··· LISTED ENTRIES

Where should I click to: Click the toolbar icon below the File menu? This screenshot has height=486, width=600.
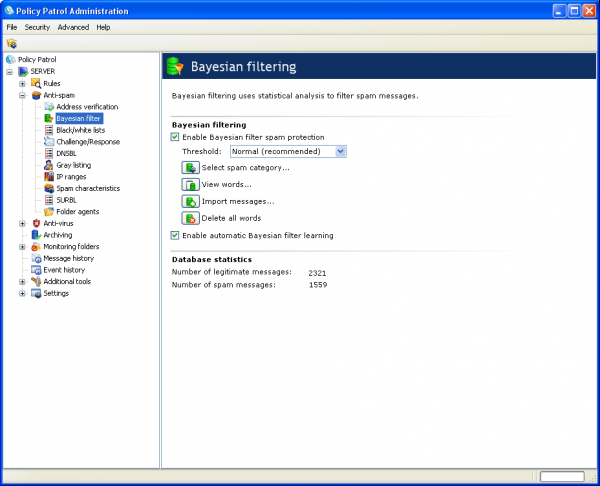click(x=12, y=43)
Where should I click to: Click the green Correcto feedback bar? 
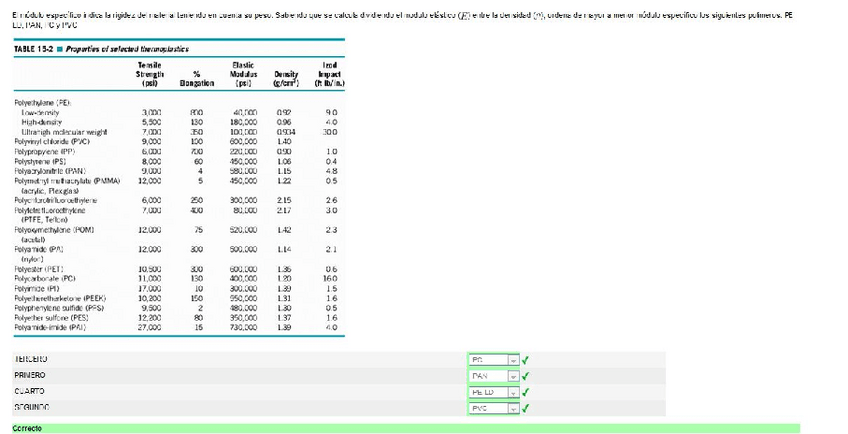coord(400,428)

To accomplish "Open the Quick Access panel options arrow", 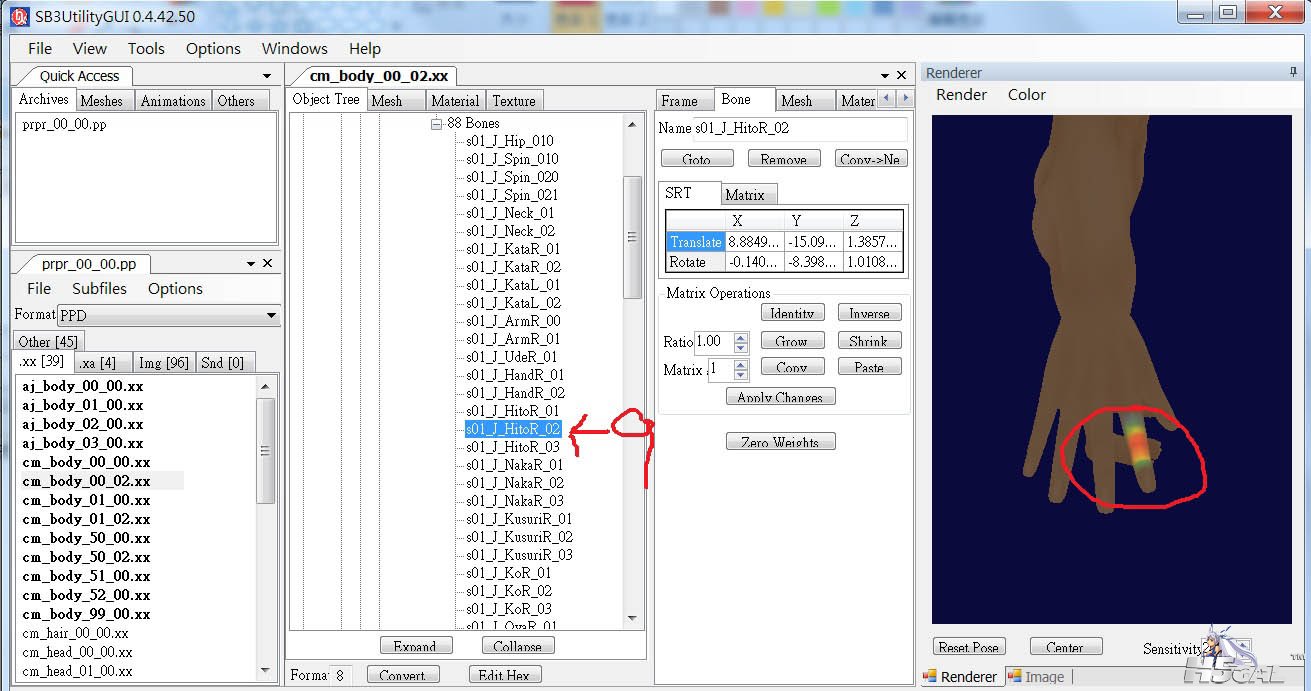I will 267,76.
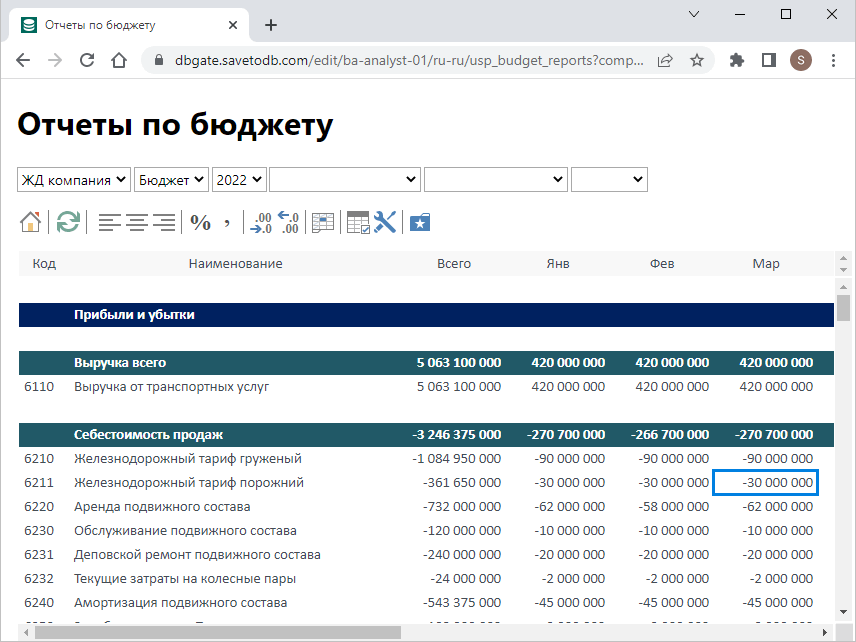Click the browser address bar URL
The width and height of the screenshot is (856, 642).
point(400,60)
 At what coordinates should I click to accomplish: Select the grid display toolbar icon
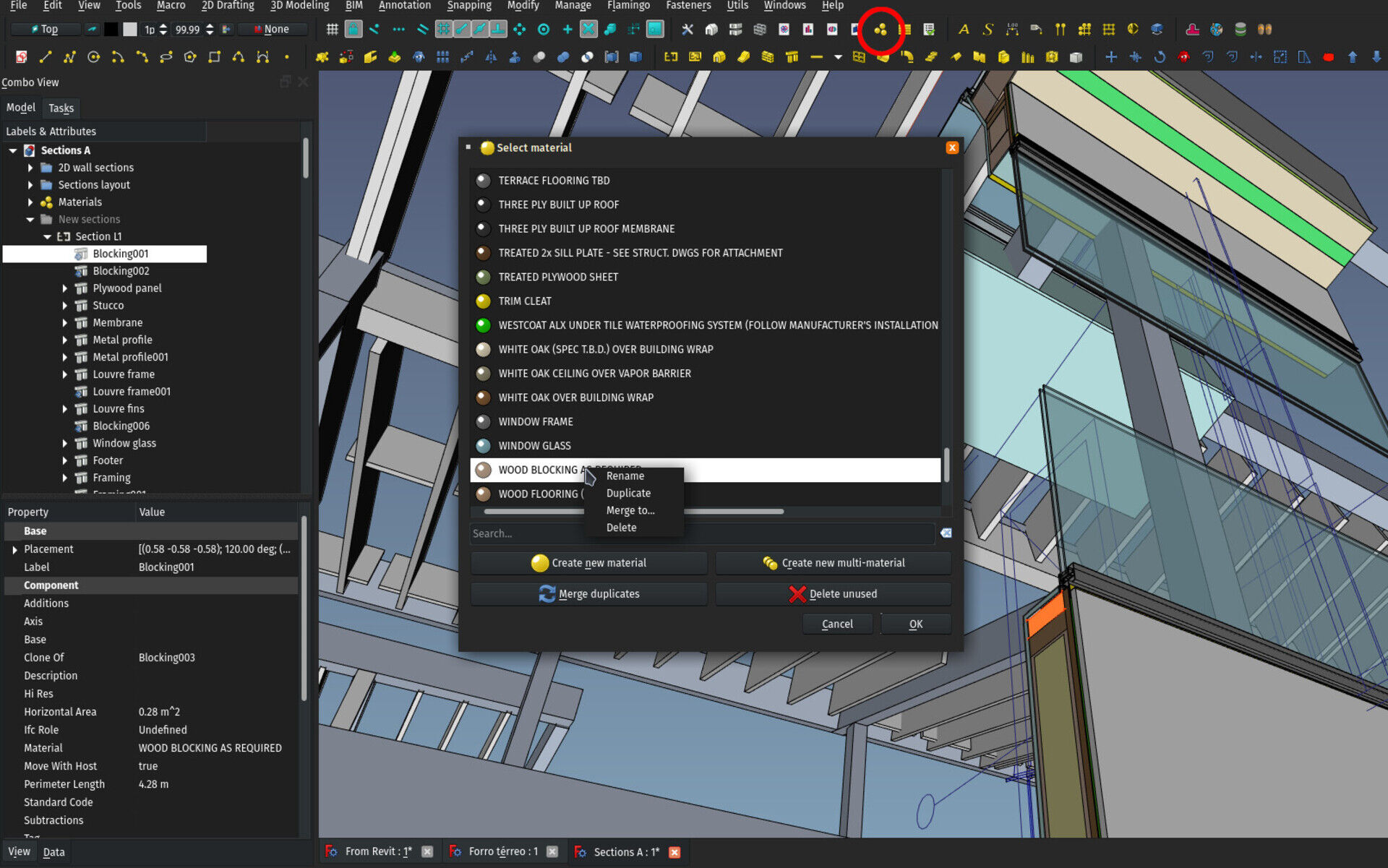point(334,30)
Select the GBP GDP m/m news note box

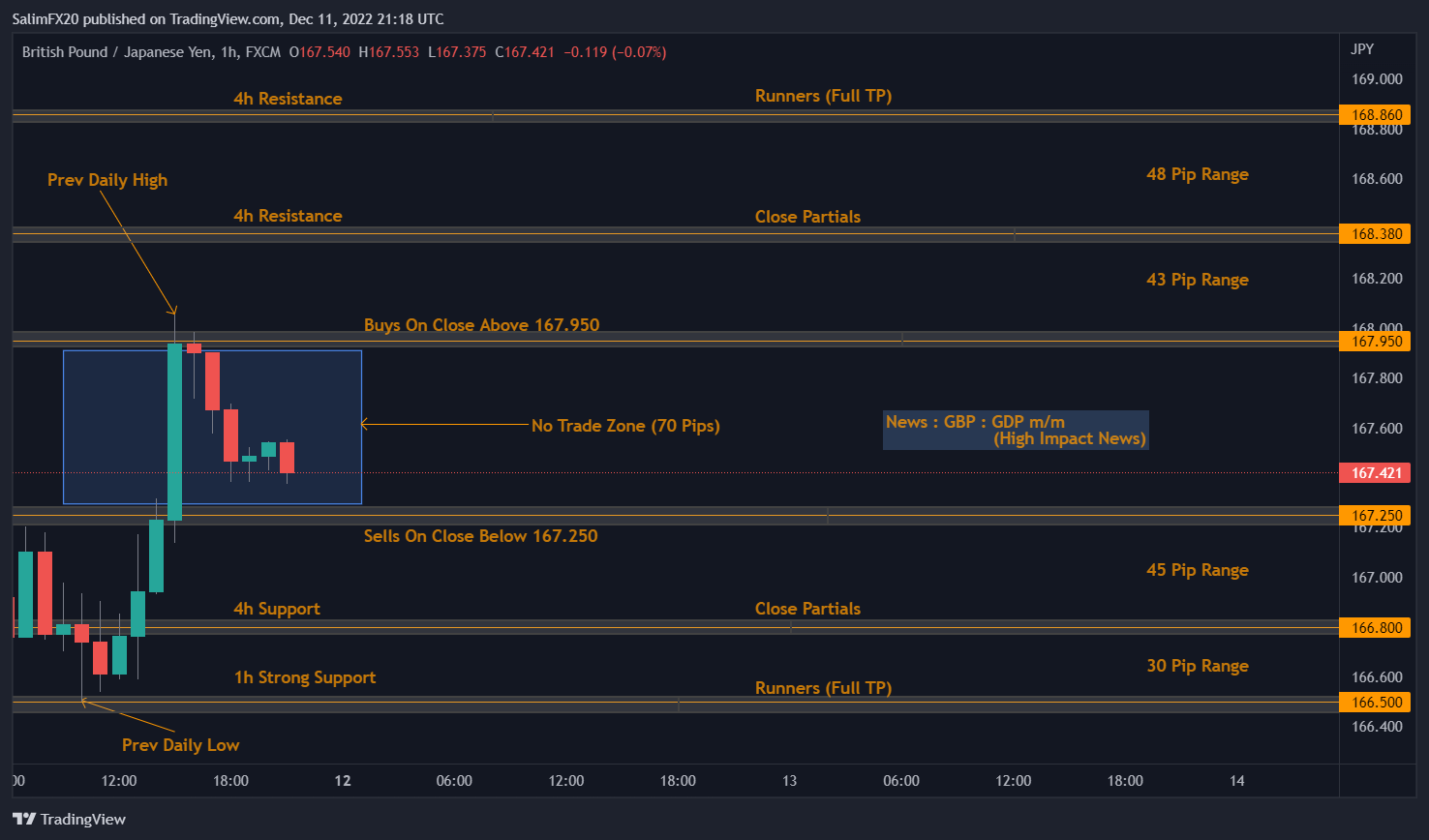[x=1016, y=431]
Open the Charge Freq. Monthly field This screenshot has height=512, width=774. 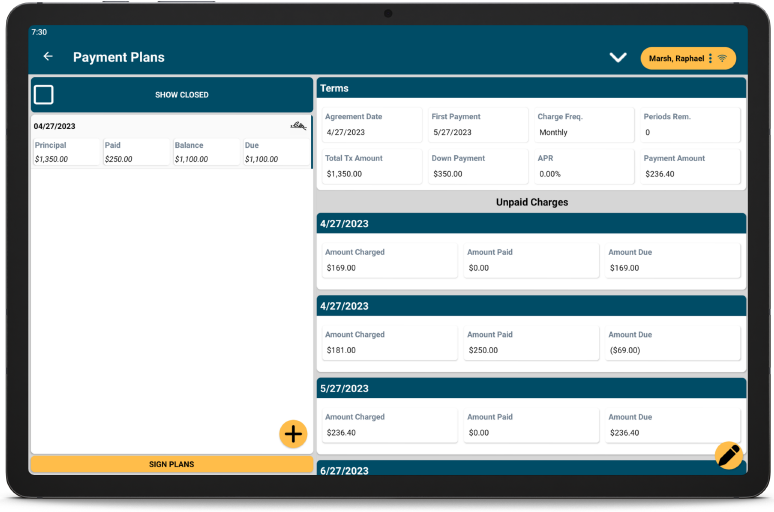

······

■ **PROBLEM STATEMENT**:
Reproduce exactly the lines that run from the line holding "Select the GBP GDP m/m news note box" through the final line of the entries, and omit every picture.

■ **COMPLETED TASK**:
Select the GBP GDP m/m news note box

[x=1016, y=431]
Open the Charge Freq. Monthly field This screenshot has height=512, width=774. 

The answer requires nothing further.